The lockdown has adversely affected the finances of her family. “I understand that my father has faced hard times,” she always goes through. I want to help him reach ends, but I do not want my studies to be abandoned.” This problem is troubling for Tamanna at night.
Lucy, a 15-year old from nearby Milik Basti, has had the same problem. His father, a landless worker, earns little to feed his family. At a young age, he married his two eldest girls to avoid the pressure of a hefty dowry. His two sons (both younger than Lucy) go to formal colleges, and another son is a religious scholar from Madraze. In between, the education of Lucy hangs in the balance.
After struggling for a place within the village learning center, her parents and the community consistently opposed her attempt to attend school for different reasons, including the distance from the home of the school.
Nevertheless, Lucy continues to pursue her education. “I worked really hard, she said.
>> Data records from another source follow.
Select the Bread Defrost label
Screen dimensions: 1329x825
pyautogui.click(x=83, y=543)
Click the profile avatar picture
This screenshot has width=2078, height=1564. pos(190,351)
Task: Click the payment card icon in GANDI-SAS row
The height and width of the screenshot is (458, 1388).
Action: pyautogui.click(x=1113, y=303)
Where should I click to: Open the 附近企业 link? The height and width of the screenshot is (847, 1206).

My parents know, too, that I take my studies seriously. Before I go to school, I try to help my mother finish household jobs.” Lucy’s younger sisters also began to go to the learning center after her continuous continuation.
But the pandemic closed schools and educational centers indefinitely. The girls worked in and out of their fields. They could not study because most of them have no book access. Most have no access to smartphones and internet connectivity that can make online learning a possibility. This situation is unprecedented and also affects the mental health of both children and adults.
The benefits of a girl’s education are many and can lead to a stable and inclusive community. The most successful way to learn the skills required for work and life, particularly in formal secondary education, is to develop them.
The social factors that impede women’s labor market participation will counteract quality education. Education raises the salaries of women by 15-25% later in life. 1% higher education for women increases the GDP average by 0.37%.
We also need to make sure that, as a government and a community, we urge girls to go to schools and learning centers after COVID-19. This unprecedented situation was unfair to all, but girls of the lower strata of society were affected most badly. Government and civil society must continue to advocate for digital inclusion before all children are protected.
The first step towards ensuring post-COVID 19 girl education should be to return to school for girls. Increased funding in the educational sector could encourage parents to enable girls to attend education so that they can find opportunities and a sense of empowerment. This will guarantee a revolution, where each woman will empower a whole town, culture, country, and eventually the world as each woman springs up. Let our girls stand up. Let us help girls such as Tamanna, Kushnuma, and Lucy in the struggle for post-COVID Indian Girl education!